(Word and element location data)
## begin
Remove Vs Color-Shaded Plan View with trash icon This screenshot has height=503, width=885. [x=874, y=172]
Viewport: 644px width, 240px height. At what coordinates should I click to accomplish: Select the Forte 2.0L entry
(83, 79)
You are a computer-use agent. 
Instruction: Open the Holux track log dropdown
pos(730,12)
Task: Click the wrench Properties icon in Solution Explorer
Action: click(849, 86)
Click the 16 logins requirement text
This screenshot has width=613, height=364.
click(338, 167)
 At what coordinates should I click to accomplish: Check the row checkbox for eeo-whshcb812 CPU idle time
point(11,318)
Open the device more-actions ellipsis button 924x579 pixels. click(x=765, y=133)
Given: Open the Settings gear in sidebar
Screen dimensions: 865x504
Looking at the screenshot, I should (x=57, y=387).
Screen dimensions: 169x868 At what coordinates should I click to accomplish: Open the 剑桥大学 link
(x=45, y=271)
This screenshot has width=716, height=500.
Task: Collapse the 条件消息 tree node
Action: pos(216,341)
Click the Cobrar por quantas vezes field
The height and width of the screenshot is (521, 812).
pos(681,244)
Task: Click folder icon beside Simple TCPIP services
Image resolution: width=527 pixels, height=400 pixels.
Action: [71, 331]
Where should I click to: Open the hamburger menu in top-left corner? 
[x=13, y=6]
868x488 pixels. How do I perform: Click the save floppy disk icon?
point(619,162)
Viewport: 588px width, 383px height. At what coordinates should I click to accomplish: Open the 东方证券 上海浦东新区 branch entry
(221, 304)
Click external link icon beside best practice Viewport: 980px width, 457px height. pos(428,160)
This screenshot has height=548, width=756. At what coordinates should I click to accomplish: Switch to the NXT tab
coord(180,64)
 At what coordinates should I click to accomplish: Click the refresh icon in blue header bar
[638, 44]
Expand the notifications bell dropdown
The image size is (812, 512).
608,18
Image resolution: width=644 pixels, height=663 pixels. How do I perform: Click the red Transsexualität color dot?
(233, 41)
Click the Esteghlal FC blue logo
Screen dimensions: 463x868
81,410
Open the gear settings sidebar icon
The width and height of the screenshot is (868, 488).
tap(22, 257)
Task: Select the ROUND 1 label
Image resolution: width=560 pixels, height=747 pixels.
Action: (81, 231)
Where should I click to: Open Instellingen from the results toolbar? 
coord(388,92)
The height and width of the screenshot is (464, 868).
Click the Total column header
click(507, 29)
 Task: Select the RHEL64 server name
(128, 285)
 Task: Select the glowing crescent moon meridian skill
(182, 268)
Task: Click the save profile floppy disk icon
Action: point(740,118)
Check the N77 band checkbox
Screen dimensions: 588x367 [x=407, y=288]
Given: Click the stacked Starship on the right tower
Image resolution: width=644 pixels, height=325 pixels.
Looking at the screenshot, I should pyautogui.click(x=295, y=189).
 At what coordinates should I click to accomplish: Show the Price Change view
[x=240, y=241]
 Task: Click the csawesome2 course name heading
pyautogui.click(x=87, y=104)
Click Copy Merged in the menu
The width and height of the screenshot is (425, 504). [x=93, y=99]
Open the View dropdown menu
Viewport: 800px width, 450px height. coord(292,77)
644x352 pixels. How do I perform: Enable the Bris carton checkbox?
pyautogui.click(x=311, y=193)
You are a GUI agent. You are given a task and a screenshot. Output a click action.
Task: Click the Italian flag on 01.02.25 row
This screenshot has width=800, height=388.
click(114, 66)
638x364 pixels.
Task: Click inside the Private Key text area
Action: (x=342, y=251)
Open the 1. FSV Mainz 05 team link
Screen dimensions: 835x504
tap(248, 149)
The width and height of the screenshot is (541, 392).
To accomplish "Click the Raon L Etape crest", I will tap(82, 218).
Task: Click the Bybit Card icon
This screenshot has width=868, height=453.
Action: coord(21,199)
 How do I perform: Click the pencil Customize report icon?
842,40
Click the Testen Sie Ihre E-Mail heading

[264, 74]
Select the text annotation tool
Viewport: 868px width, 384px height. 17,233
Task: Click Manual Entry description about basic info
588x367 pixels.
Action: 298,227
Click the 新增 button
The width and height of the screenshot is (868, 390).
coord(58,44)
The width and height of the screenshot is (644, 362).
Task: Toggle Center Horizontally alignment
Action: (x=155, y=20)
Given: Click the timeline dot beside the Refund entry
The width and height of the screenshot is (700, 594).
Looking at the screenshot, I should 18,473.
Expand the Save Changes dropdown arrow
## end
> **AIM**: Copy these records line for line, with no changes, from the first one to the last.

> **WRITTEN ANSWER**:
Remove Vs Color-Shaded Plan View with trash icon This screenshot has height=503, width=885. [x=874, y=172]
Viewport: 644px width, 240px height. At what coordinates should I click to accomplish: Select the Forte 2.0L entry
(83, 79)
You are a computer-use agent. 
Instruction: Open the Holux track log dropdown
pos(730,12)
Task: Click the wrench Properties icon in Solution Explorer
Action: click(849, 86)
Click the 16 logins requirement text
This screenshot has width=613, height=364.
click(338, 167)
 At what coordinates should I click to accomplish: Check the row checkbox for eeo-whshcb812 CPU idle time
point(11,318)
Open the device more-actions ellipsis button 924x579 pixels. click(x=765, y=133)
Given: Open the Settings gear in sidebar
Screen dimensions: 865x504
Looking at the screenshot, I should (x=57, y=387).
Screen dimensions: 169x868 At what coordinates should I click to accomplish: Open the 剑桥大学 link
(x=45, y=271)
This screenshot has width=716, height=500.
Task: Collapse the 条件消息 tree node
Action: pos(216,341)
Click the Cobrar por quantas vezes field
The height and width of the screenshot is (521, 812).
pos(681,244)
Task: Click folder icon beside Simple TCPIP services
Image resolution: width=527 pixels, height=400 pixels.
Action: [71, 331]
Where should I click to: Open the hamburger menu in top-left corner? 
[x=13, y=6]
868x488 pixels. How do I perform: Click the save floppy disk icon?
point(619,162)
Viewport: 588px width, 383px height. At what coordinates should I click to accomplish: Open the 东方证券 上海浦东新区 branch entry
(221, 304)
Click external link icon beside best practice Viewport: 980px width, 457px height. pos(428,160)
This screenshot has height=548, width=756. At what coordinates should I click to accomplish: Switch to the NXT tab
coord(180,64)
 At what coordinates should I click to accomplish: Click the refresh icon in blue header bar
[638, 44]
Expand the notifications bell dropdown
The image size is (812, 512).
608,18
Image resolution: width=644 pixels, height=663 pixels. How do I perform: Click the red Transsexualität color dot?
(233, 41)
Click the Esteghlal FC blue logo
Screen dimensions: 463x868
81,410
Open the gear settings sidebar icon
The width and height of the screenshot is (868, 488).
tap(22, 257)
Task: Select the ROUND 1 label
Image resolution: width=560 pixels, height=747 pixels.
Action: (81, 231)
Where should I click to: Open Instellingen from the results toolbar? 
coord(388,92)
The height and width of the screenshot is (464, 868).
Click the Total column header
click(507, 29)
 Task: Select the RHEL64 server name
(128, 285)
 Task: Select the glowing crescent moon meridian skill
(182, 268)
Task: Click the save profile floppy disk icon
Action: point(740,118)
Check the N77 band checkbox
Screen dimensions: 588x367 [x=407, y=288]
Given: Click the stacked Starship on the right tower
Image resolution: width=644 pixels, height=325 pixels.
Looking at the screenshot, I should pyautogui.click(x=295, y=189).
 At what coordinates should I click to accomplish: Show the Price Change view
[x=240, y=241]
 Task: Click the csawesome2 course name heading
pyautogui.click(x=87, y=104)
Click Copy Merged in the menu
The width and height of the screenshot is (425, 504). [x=93, y=99]
Open the View dropdown menu
Viewport: 800px width, 450px height. coord(292,77)
644x352 pixels. How do I perform: Enable the Bris carton checkbox?
pyautogui.click(x=311, y=193)
You are a GUI agent. You are given a task and a screenshot. Output a click action.
Task: Click the Italian flag on 01.02.25 row
This screenshot has width=800, height=388.
click(114, 66)
638x364 pixels.
Task: Click inside the Private Key text area
Action: (x=342, y=251)
Open the 1. FSV Mainz 05 team link
Screen dimensions: 835x504
tap(248, 149)
The width and height of the screenshot is (541, 392).
To accomplish "Click the Raon L Etape crest", I will tap(82, 218).
Task: Click the Bybit Card icon
This screenshot has width=868, height=453.
Action: coord(21,199)
 How do I perform: Click the pencil Customize report icon?
842,40
Click the Testen Sie Ihre E-Mail heading

[264, 74]
Select the text annotation tool
Viewport: 868px width, 384px height. 17,233
Task: Click Manual Entry description about basic info
588x367 pixels.
Action: 298,227
Click the 新增 button
The width and height of the screenshot is (868, 390).
coord(58,44)
The width and height of the screenshot is (644, 362).
Task: Toggle Center Horizontally alignment
Action: (x=155, y=20)
Given: Click the timeline dot beside the Refund entry
The width and height of the screenshot is (700, 594).
Looking at the screenshot, I should 18,473.
Expand the Save Changes dropdown arrow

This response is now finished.